GitHub Copilot in the inner loop
When discussing DevSecOps, teams often refer to the inner and outer loops. The inner loop is the part of the development that takes place in the developer’s development environment—where they are coding, running and debugging their code locally (either on their own development machine or in a Codespace)—as well as peer code review, typically using a pull request. DevSecOps environments security tools such as GitHub Advanced Security can be embedded into the interloop with pull request security reviews and preventive security checks to prevent vulnerabilities while keeping development velocity high. The outer loop is where Continuous Integration/Continuous Delivery (CI/CD) occurs—where automation is leveraged to build, scan, test, and deploy code using an automation engine like GitHub Actions.
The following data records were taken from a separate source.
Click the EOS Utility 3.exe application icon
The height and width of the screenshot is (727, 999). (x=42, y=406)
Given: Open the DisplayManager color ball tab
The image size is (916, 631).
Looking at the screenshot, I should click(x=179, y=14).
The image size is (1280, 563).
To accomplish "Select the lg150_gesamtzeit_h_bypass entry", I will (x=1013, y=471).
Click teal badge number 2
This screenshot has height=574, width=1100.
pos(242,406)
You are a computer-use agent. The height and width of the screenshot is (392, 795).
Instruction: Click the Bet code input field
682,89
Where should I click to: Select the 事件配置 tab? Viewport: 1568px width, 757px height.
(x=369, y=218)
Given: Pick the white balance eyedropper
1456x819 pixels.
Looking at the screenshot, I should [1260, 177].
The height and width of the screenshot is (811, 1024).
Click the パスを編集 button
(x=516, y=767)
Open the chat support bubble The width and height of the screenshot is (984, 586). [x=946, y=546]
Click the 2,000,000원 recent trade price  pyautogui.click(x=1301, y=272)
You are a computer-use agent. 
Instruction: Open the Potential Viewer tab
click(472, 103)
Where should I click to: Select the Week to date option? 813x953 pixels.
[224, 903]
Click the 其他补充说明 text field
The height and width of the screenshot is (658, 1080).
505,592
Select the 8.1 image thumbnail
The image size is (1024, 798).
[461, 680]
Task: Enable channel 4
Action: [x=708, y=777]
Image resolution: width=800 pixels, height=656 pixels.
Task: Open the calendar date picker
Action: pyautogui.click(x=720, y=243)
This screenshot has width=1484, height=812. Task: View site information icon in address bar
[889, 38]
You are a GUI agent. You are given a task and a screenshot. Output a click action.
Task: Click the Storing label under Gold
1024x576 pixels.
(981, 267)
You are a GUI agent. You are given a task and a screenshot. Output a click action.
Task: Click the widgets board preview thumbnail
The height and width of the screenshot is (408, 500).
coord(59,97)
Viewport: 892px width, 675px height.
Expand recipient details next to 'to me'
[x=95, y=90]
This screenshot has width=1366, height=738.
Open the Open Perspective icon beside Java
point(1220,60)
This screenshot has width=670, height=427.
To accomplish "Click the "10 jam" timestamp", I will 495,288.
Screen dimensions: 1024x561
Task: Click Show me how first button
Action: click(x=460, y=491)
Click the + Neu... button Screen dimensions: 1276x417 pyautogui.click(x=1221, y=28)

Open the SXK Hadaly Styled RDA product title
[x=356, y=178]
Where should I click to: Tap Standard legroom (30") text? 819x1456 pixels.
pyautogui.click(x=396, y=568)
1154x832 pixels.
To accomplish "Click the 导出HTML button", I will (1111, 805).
In the inner loop (the development environment), GitHub Copilot can assist developers by synthesizing code snippets based on the context the developer is busy with, as we discussed above, which keeps them in the flow. So, how do developers know whether GitHub Copilot is generating good or bad code for them? To start, developers using GitHub Copilot should have some basic understanding of the language they are coding in. This will help them determine if the solutions GitHub Copilot suggests are valid. From there, the code should still be run and tested locally. And of course, code reviews should not be skipped!
The outer loop
The outer loop should apply to all code—whether or not GitHub Copilot helped create the code. Organizations should apply the same practices and processes they use today to validate code without GitHub Copilot to code that was synthesized by GitHub Copilot. These practices include automated linting, unit testing, static application security testing (SAST), and software composition analysis (SCA)—which can be accomplished with GitHub Advanced Security and automated with GitHub Actions. Ideally, functional, integration, load, and penetration testing should also be performed. GitHub Copilot does not invalidate the need for any of these practices.
Conclusion
GitHub Copilot is a fantastic productivity booster, helping developers stay in flow and be more productive, but is not a replacement for good development and DevSecOps practices. As AI-powered tools gain popularity, enterprises should ensure that their teams have good developer and DevSecOps practices in place so that they can leverage these tools with confidence.